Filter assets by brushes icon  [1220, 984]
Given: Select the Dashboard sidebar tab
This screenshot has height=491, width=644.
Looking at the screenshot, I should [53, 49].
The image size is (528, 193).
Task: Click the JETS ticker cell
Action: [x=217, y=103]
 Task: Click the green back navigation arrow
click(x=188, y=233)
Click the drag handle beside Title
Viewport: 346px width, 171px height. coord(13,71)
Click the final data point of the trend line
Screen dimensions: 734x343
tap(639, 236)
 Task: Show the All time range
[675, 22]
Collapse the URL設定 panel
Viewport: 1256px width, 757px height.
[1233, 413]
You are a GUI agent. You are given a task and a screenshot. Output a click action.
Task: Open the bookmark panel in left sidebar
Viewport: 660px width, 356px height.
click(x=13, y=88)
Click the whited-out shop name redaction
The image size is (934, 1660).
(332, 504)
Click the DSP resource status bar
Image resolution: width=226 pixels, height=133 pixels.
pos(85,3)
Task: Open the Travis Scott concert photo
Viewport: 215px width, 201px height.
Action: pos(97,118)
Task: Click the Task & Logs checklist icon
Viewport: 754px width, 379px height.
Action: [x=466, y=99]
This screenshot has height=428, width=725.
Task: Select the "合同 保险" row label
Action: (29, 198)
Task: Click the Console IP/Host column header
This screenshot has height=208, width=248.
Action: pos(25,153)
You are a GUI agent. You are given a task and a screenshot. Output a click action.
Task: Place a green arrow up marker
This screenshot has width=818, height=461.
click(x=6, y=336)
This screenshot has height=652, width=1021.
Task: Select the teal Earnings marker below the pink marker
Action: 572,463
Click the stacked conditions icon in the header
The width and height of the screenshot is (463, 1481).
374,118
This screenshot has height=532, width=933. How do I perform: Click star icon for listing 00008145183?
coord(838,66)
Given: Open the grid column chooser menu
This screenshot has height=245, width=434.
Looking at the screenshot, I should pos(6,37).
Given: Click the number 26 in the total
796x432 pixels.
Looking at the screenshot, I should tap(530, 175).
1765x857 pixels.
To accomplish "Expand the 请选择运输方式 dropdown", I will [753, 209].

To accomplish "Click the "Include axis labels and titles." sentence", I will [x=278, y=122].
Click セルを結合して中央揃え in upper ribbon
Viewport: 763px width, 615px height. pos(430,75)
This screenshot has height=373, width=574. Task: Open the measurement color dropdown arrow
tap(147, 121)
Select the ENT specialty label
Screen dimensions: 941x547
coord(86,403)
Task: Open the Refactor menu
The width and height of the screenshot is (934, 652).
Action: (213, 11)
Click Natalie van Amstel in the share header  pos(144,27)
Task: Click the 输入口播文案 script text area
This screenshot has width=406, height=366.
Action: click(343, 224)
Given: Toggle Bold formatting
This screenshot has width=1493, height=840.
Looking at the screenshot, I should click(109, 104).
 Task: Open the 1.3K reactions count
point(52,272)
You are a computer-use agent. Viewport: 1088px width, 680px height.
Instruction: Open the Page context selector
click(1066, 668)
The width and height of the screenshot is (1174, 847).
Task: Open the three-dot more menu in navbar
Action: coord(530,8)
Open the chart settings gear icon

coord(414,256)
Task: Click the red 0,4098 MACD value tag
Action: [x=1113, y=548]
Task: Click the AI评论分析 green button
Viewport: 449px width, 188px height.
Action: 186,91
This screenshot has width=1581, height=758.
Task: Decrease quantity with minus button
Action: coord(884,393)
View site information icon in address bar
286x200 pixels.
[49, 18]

..............................

Exercise task -
Please give everything from the start of the records down to the line containing "Action: (29, 198)" as a numbered list, leaving out any blank lines.

Response to this exercise -
1. Filter assets by brushes icon  [1220, 984]
2. Given: Select the Dashboard sidebar tab
3. This screenshot has height=491, width=644.
4. Looking at the screenshot, I should [53, 49].
5. The image size is (528, 193).
6. Task: Click the JETS ticker cell
7. Action: [x=217, y=103]
8.  Task: Click the green back navigation arrow
9. click(x=188, y=233)
10. Click the drag handle beside Title
11. Viewport: 346px width, 171px height. coord(13,71)
12. Click the final data point of the trend line
13. Screen dimensions: 734x343
14. tap(639, 236)
15.  Task: Show the All time range
16. [675, 22]
17. Collapse the URL設定 panel
18. Viewport: 1256px width, 757px height.
19. [1233, 413]
20. You are a GUI agent. You are given a task and a screenshot. Output a click action.
21. Task: Open the bookmark panel in left sidebar
22. Viewport: 660px width, 356px height.
23. click(x=13, y=88)
24. Click the whited-out shop name redaction
25. The image size is (934, 1660).
26. (332, 504)
27. Click the DSP resource status bar
28. Image resolution: width=226 pixels, height=133 pixels.
29. pos(85,3)
30. Task: Open the Travis Scott concert photo
31. Viewport: 215px width, 201px height.
32. Action: pos(97,118)
33. Task: Click the Task & Logs checklist icon
34. Viewport: 754px width, 379px height.
35. Action: [x=466, y=99]
36. This screenshot has height=428, width=725.
37. Task: Select the "合同 保险" row label
38. Action: (29, 198)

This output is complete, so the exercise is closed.